= Matthew Salacuse =

American photographer from New York City

Matthew Salacuse (born June 24, 1972) is an American photographer from New York City. His portraits of celebrities and musicians have been published by VICE Magazine, New York Mag, Rolling Stone, and The New York Times. Salacuse attended NYU.

== Album covers ==
Salacuse's photos have been used on the album covers for Life is Good by Nas, and Hot Mess from Cobra Starship.

== The Negative Collection ==
Salacuse hunts for discarded film negatives at flea markets, collecting the negatives for vintage images to print and sell. Many of these negatives have yielded unseen photographs of celebrities like Leonardo DiCaprio, Frank Sinatra, and Muhammad Ali. Salacuse admits that he does not own the copyright to these lost negatives, but maintains a standing offer to return the negatives (and any money received from sales) should the owner come forward. To date, only the photographer for the Leonardo DiCaprio photos has requested to have their negatives returned.

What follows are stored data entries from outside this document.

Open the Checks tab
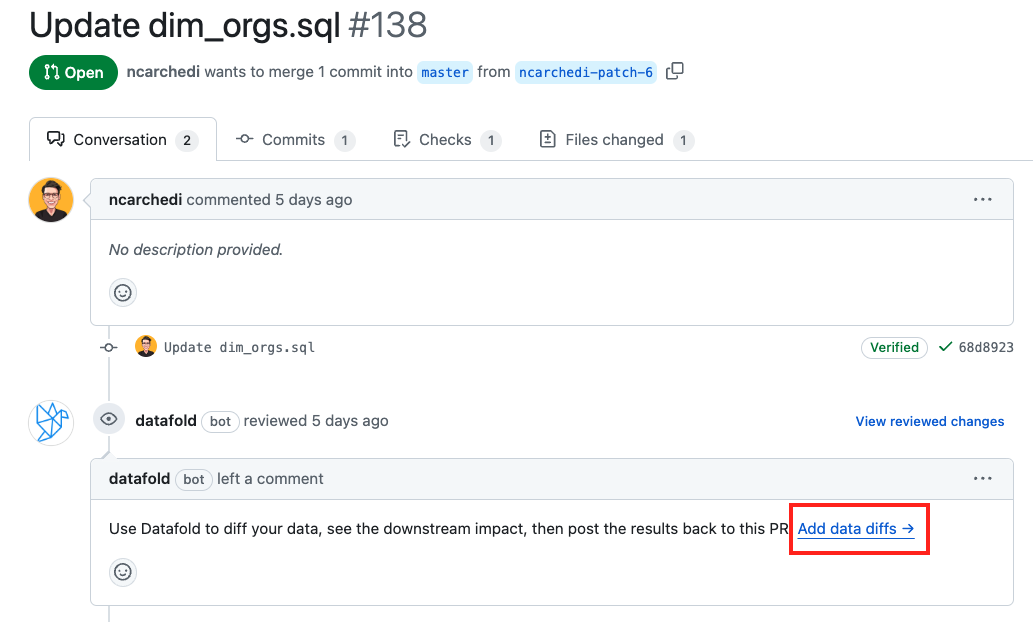1033x622 pixels. (447, 140)
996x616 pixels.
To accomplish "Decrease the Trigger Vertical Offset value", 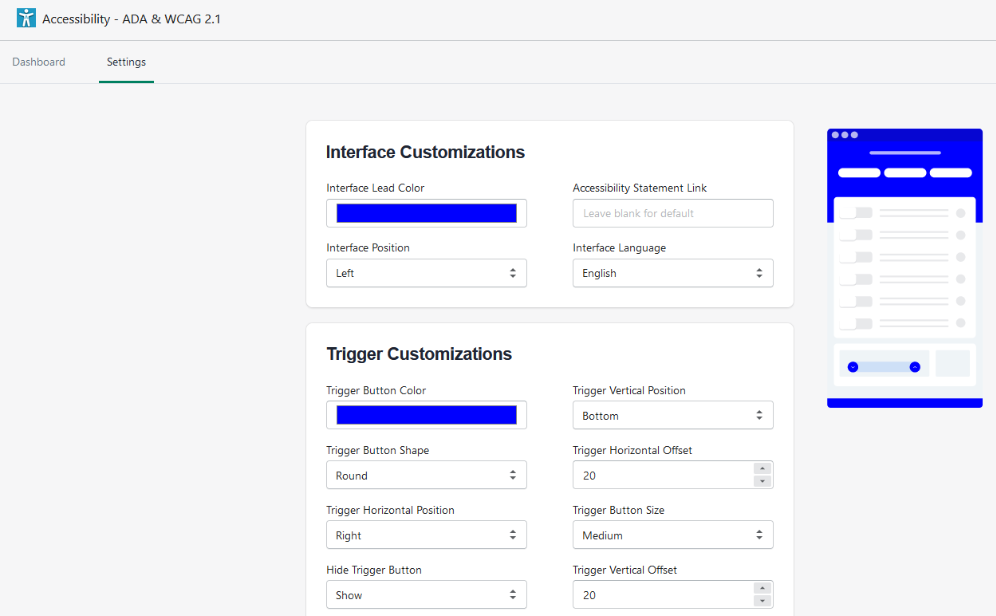I will (x=762, y=601).
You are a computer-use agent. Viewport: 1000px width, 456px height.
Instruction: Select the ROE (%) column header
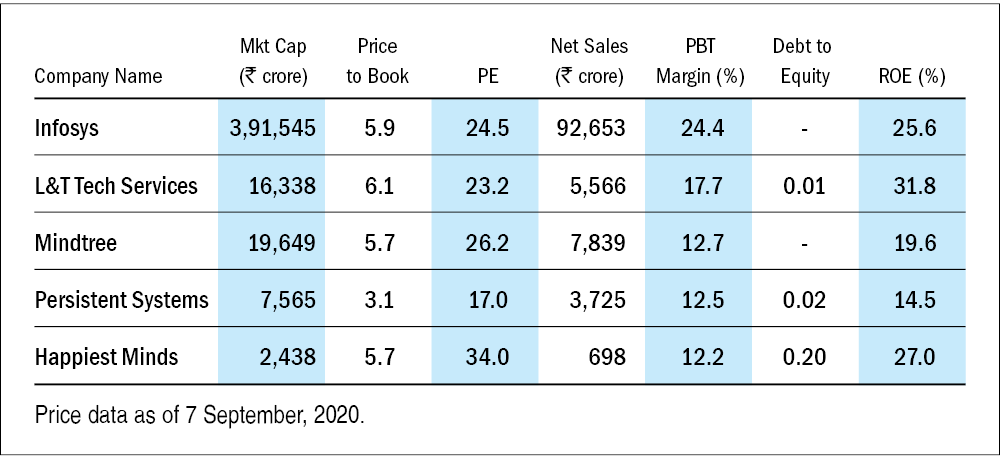tap(909, 77)
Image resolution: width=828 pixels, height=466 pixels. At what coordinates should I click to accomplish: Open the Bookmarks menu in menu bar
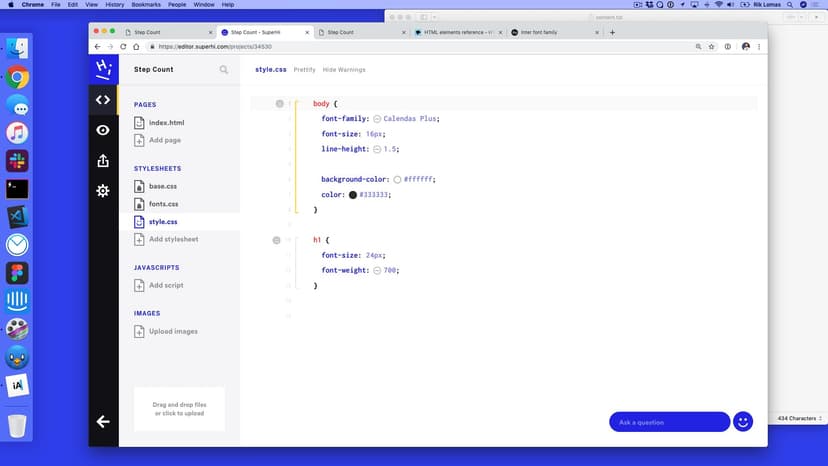click(x=146, y=5)
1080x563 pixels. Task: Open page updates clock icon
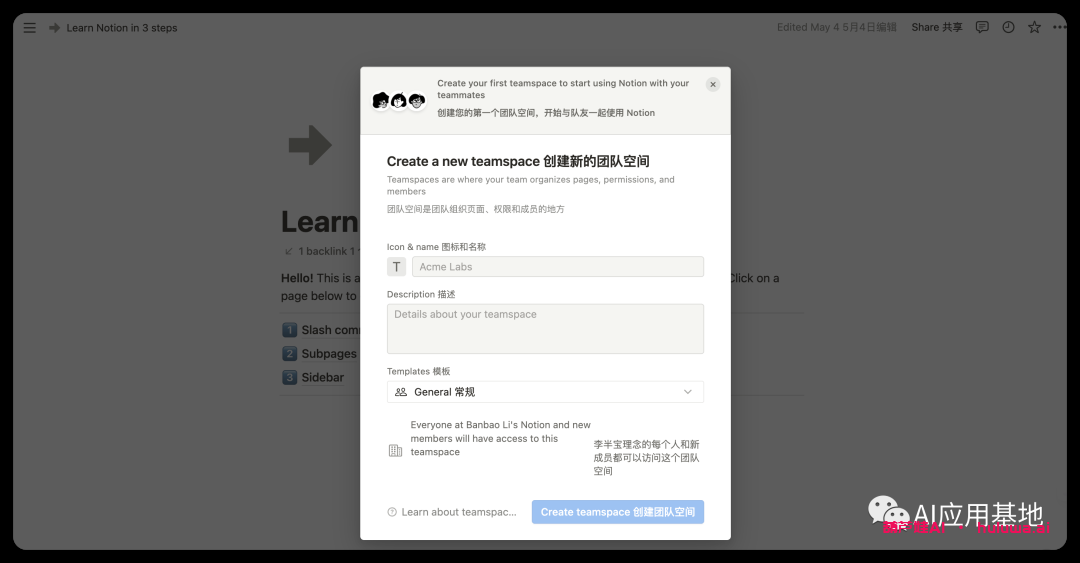tap(1008, 28)
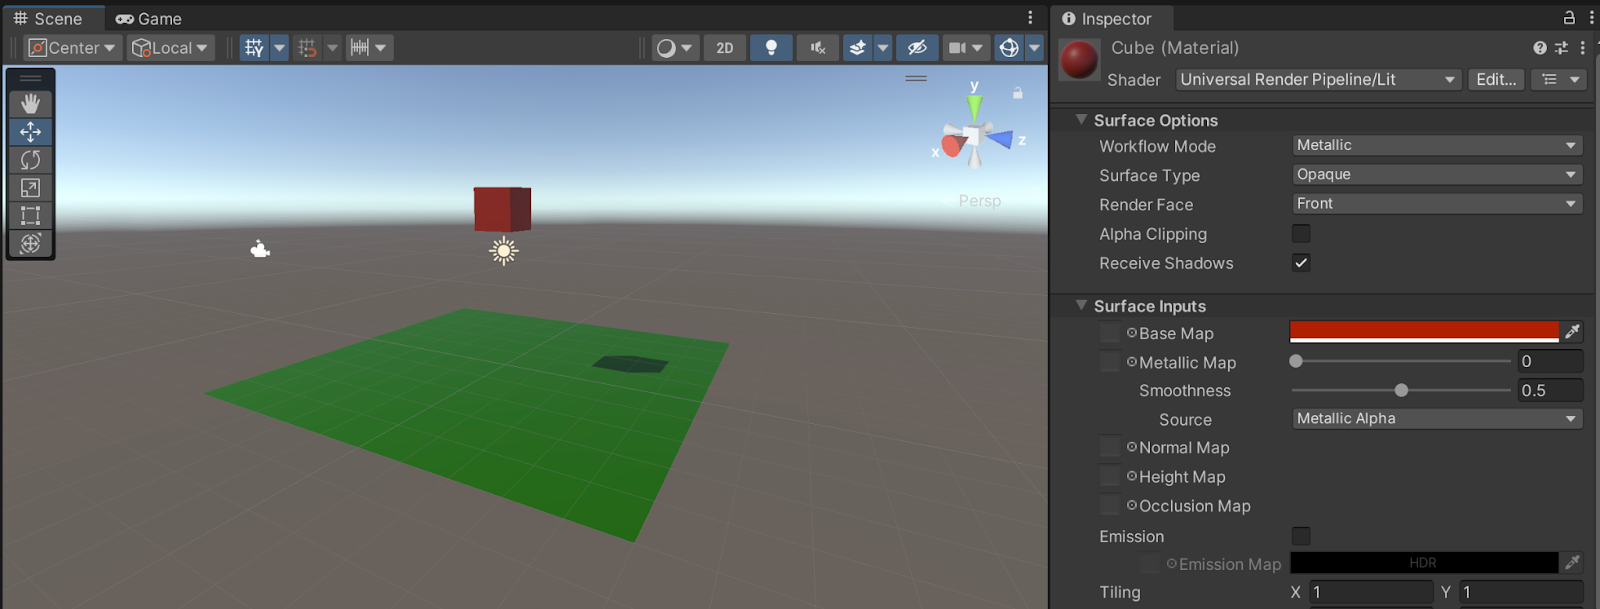Open the Shader selection dropdown
The height and width of the screenshot is (609, 1600).
pyautogui.click(x=1317, y=80)
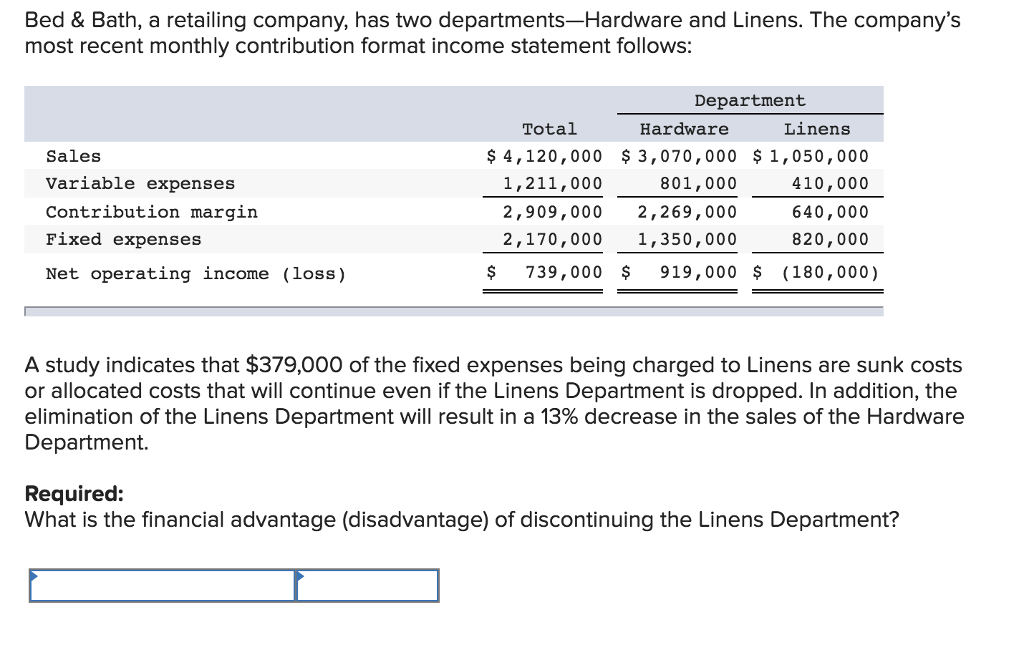The width and height of the screenshot is (1024, 660).
Task: Click blue triangle marker on second answer box
Action: pyautogui.click(x=300, y=576)

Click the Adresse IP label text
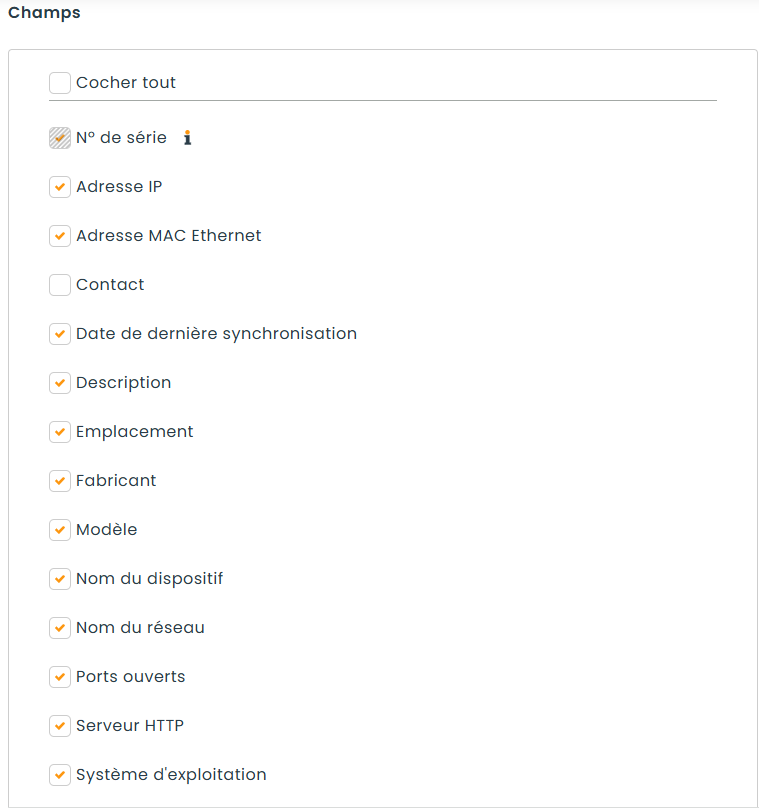(119, 186)
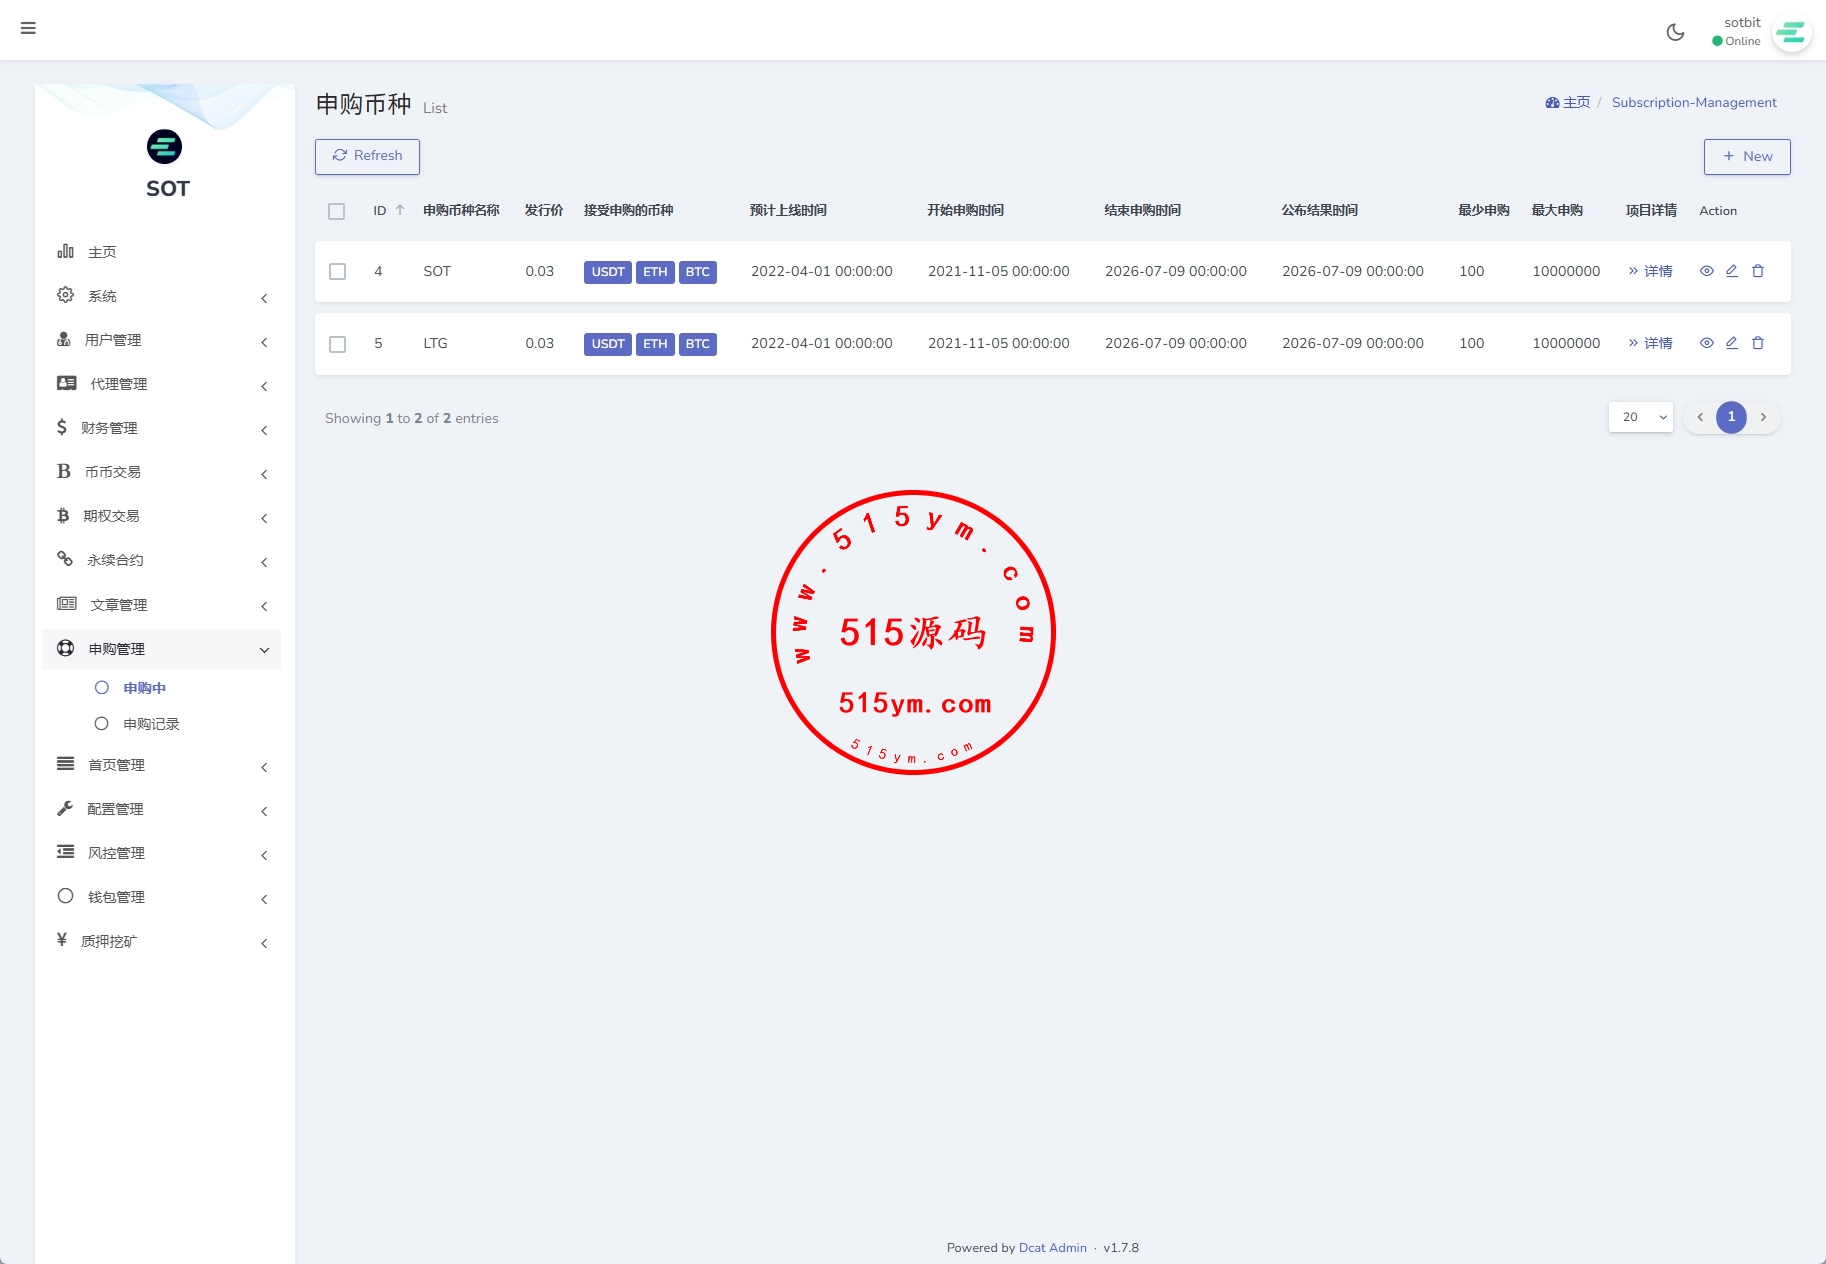The width and height of the screenshot is (1826, 1264).
Task: Open the sotbit user avatar
Action: 1790,33
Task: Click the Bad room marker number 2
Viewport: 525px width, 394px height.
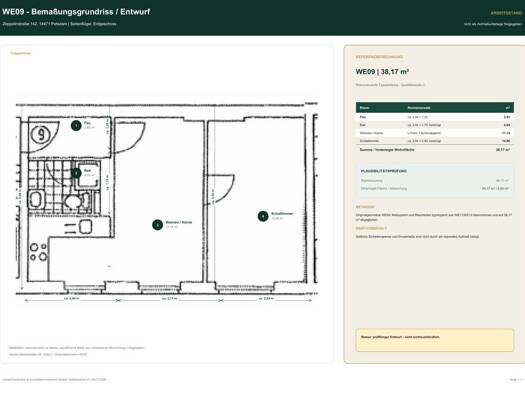Action: [x=76, y=173]
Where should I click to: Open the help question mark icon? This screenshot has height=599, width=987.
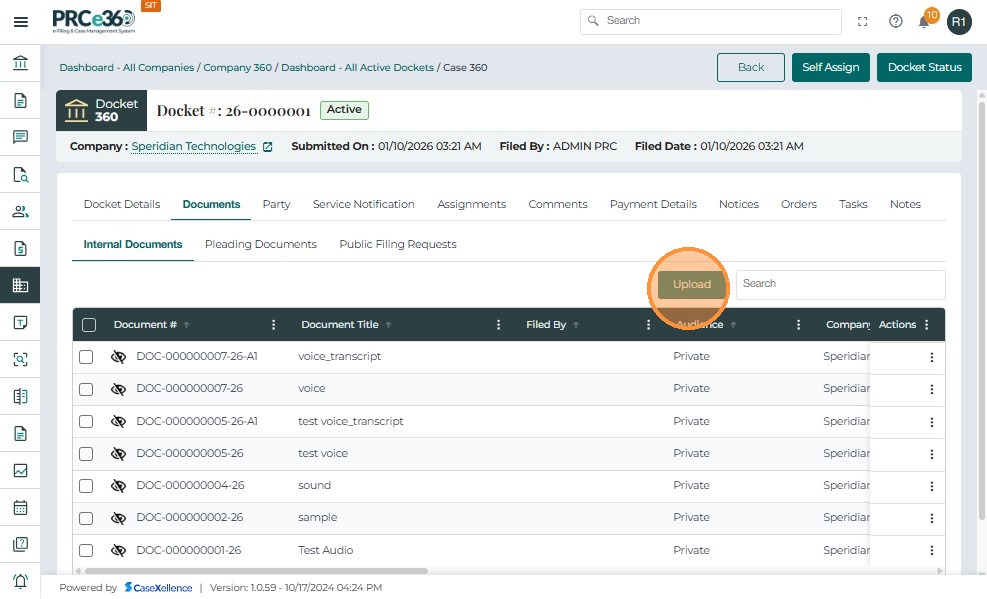(x=895, y=22)
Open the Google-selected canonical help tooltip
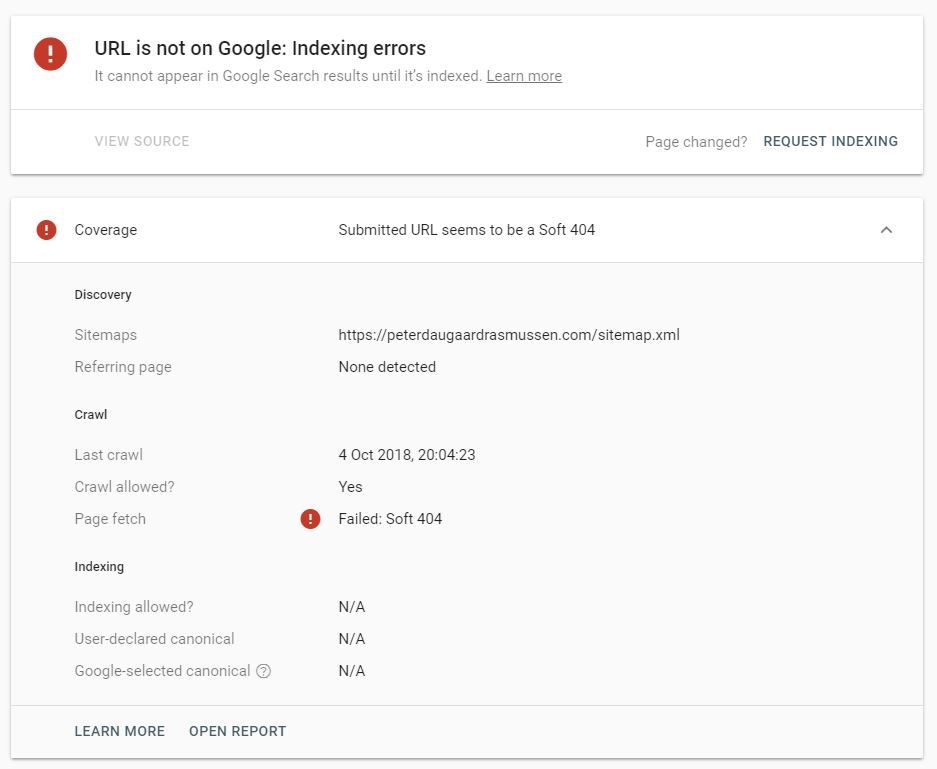 (263, 671)
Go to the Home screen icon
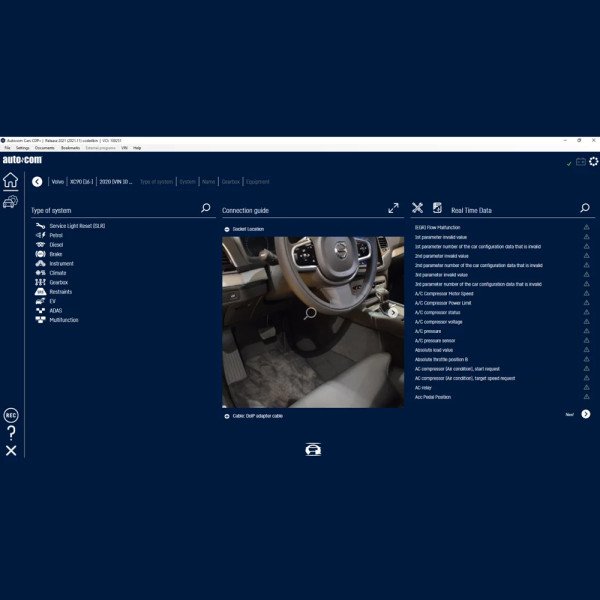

== Commercial photography ==
Salacuse also works as a commercial photographer, with his photos appearing in Bloomberg Businessweek, NME, and Entertainment Weekly. He's also taken photos for advertising campaigns for companies like Coach, Nike, Reebok, and Pepsi.

== Hip-Hop Evolution ==
Salacuse also worked as a cameraman on the HBO Canada documentary Hip-Hop Evolution.